Sorunun temelinde geliştiricilerin PSSR teknolojisini optimize etmekte zorlanması yatıyor. PS5 Pro, kâğıt üzerinde güçlü donanımına rağmen geliştiriciler için öğrenilmesi zaman alan bir sistem sunuyor. Bu nedenle, konsola özel sürümler bazen yeterli testlerden geçmeden piyasaya çıkıyor. Böyle olunca, kullanıcılar yüksek fiyatlı bir üründe kalite yerine hayal kırıklığıyla karşılaşıyor.
PS5 Pro’nun en büyük handikaplarından biri de fiyatı oldu. Lansmanda 700 dolardan çıkan konsol, kısa süre içinde 750 dolara kadar yükseldi. Vergiler ve ek maliyetler dahil edildiğinde bu fiyat, birçok oyuncu için 800 doların üzerine çıkıyor. Yüksek maliyet karşısında oyuncular, “Neden baz modelden daha kötü performans veren bir konsola bu kadar para verelim?” sorusunu sormaya başladı. Sony’nin bu noktada tüketicilere net bir değer önerisi sunamaması, konsolun cazibesini iyice düşürdü.
Bu fiyat politikası, yalnızca Sony’ye özgü değil. Microsoft ve Nintendo da benzer şekilde maliyet artışlarıyla karşı karşıya. Ancak PS5 Pro’nun yaşadığı teknik sıkıntılar, fiyat artışını daha da problemli hale getiriyor. Oyunların baz modelde daha stabil çalıştığı bir ortamda, daha pahalı bir konsola yatırım yapmak çoğu oyuncuya mantıklı gelmiyor.
Sony’nin PS5 Pro için gösterdiği düşük pazarlama ilgisi de dikkat çekiyor. PS4 Pro, şirket tarafından sürekli gündemde tutulmuş ve güçlü bir şekilde tanıtılmıştı. Oysa PS5 Pro, adeta görmezden geliniyor. Bu durum, gelecekte PS6 Pro gibi bir modelin çıkmayacağına dair spekülasyonları güçlendiriyor.

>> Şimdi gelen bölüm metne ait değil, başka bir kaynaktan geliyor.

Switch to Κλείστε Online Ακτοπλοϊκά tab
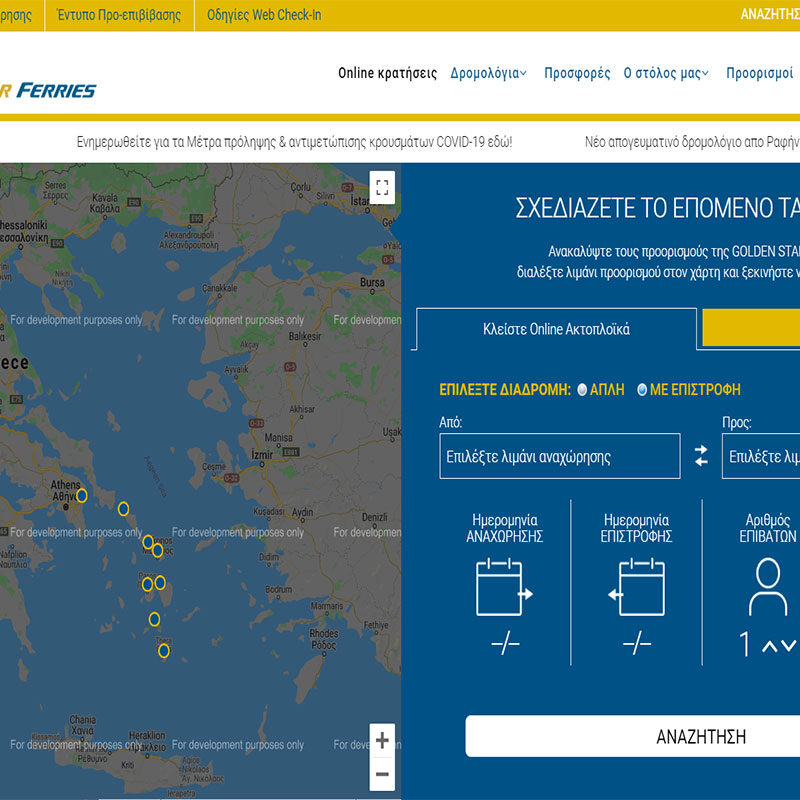The height and width of the screenshot is (800, 800). [556, 329]
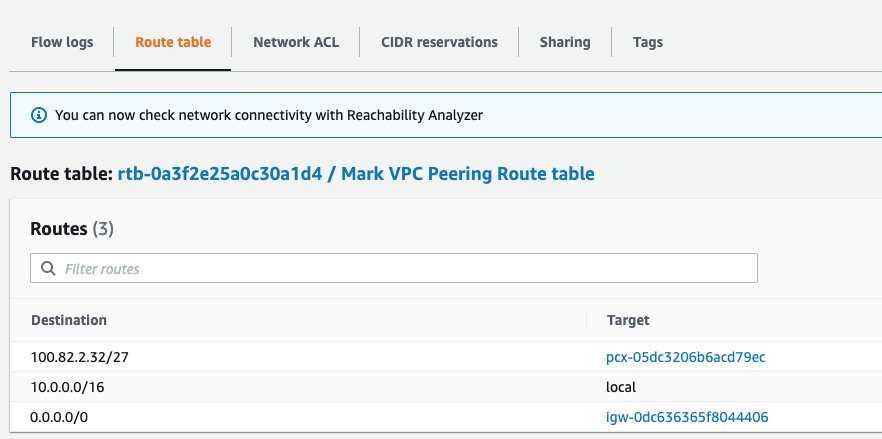The width and height of the screenshot is (882, 439).
Task: Select the Route table tab
Action: [173, 42]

Donanımlar arasındaki kalite farkının azalması, “Pro” modellerin cazibesini doğal olarak düşürüyor.
Her şeye rağmen PS5 Pro için umutlar tamamen tükenmiş değil. 2026’da gelmesi beklenen büyük bir PSSR güncellemesi, konsolun performansını toparlayabilir. Ancak bunun da etkisi, geliştiricilerin bu teknolojiyi ne kadar benimseyeceğine bağlı. Oyuncuların güvenini yeniden kazanmak için Sony’nin yalnızca donanım gücüne değil, yazılım ve destek tarafına da ciddi yatırımlar yapması gerekiyor.
PS5 Pro, potansiyelini tam olarak yansıtamayan bir konsol olarak tarihe geçme tehlikesiyle karşı karşıya. Güçlü teknik özelliklere sahip olsa da, optimizasyon eksiklikleri ve yüksek fiyat politikası nedeniyle oyuncuların gözünde zayıf bir ürün imajı çiziyor. Eğer Sony, hem geliştirici desteğini hem de tüketici güvenini geri kazanamazsa, PS5 Pro PlayStation tarihindeki en tartışmalı konsollardan biri olabilir.